Yes, Virginia, for a long time, stamps in the US were only sold in coils and sheets. If you wanted to buy just one stamp, the Post Master would just rip off the number of stamps you wanted from the sheet.

The sheets were normally in groups of 50 or 100 (or if you were really lucky 150, see the yellow “coin” ones above left). However recently there has been a transition to sheets that have 40, 20, or even fewer stamps, but we will get back to that.

Traditionally individuals purchase stamps by going to their Post Office and getting a sheet. Now besides that fact that most sheets are lick and stick, they have glue on the back that you have to lick to make it attached to your envelope, First Class mail rates did not change all that often. So buying a whole sheet, even if you did not mail that often, was still a good deal.

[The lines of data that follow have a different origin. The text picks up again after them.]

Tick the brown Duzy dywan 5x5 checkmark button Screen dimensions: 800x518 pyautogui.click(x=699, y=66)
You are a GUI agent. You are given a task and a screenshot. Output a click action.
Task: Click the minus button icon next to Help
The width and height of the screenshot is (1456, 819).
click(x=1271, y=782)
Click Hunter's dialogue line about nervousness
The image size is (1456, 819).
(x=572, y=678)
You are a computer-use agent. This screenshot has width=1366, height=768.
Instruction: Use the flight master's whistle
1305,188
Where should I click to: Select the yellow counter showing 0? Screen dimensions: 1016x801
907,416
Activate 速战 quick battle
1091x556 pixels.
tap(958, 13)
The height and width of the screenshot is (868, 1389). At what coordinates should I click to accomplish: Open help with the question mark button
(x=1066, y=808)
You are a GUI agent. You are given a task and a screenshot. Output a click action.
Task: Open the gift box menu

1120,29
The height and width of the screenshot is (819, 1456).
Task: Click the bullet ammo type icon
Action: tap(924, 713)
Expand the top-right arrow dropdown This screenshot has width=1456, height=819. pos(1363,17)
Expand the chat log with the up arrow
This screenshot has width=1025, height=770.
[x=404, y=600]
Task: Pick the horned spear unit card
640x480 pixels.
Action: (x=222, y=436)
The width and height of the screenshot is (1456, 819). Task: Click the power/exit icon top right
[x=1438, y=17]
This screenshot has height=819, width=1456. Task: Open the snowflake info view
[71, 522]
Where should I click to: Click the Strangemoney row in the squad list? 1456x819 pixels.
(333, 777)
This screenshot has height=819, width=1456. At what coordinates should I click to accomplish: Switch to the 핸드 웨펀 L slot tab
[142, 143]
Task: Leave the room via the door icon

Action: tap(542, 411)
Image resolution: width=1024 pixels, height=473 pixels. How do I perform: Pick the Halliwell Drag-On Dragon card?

Postage rates historically for 1 oz letter

  • 1885-1917 2¢
  • 1917-1919 3¢
  • 1919-1932 2¢
  • 1932-1958 3¢
  • 1958-1963 4¢
  • 1963-1968 5¢
  • 1968-1971 6¢
  • 1971-1974 8¢
  • 1974-1975 10¢
  • 1975-1978 13¢
  • 1978-1981 18¢
  • etc….

Fun Fact

Postage is now 47¢, as it sent DOWN on April 10,2016.

Recently we have had changes in 2012,2013,2014,2016. They are coming a lot more frequently. So what is the USPS to do to mitigate all of the changes??

New Normal

With all of the changes, the USPS came up with the Forever Stamp in 2007. These stamps have no postage amount on the stamp and regardless of the price you paid for it, it will work on first class postage at the current rate. In fact, all first class stamps after 2011 are “Forever Stamps” and no longer indicate a numerical value on the stamp.

All stamps are also self-adhesive, so no longer requiring the licking part of lick-n-stick. They are sold in booklets or sheets that are usually 20 stamps.

But I Have Stamp Sheets

So what do you do about the sheets you have. Use them. You cannot return stamps to the USPS. Once you buy them, they are yours forever! The current market doesn’t even value many of them at face. On the wholesale market they sell for 60-80% of face value. Centennial guarantees 50% of face value at its sales for postage. At the base level, people do not want to have to lick multiple stamps to send a letter.  However if you don’t mind then you can do all of your mail at a reduced cost from face value! Yes some do not taste great, in fact, there is a 9¢ stamp in green with the US capital on it that, IMHO, is the worst tasting stamp EVER!!!!!

Back to What I Was Saying

But I have a favor to ask the USPS, stop with the random layout of stamps, it killing me Smalls!!!! I don’t need to work this hard to find my stamp on your sheet!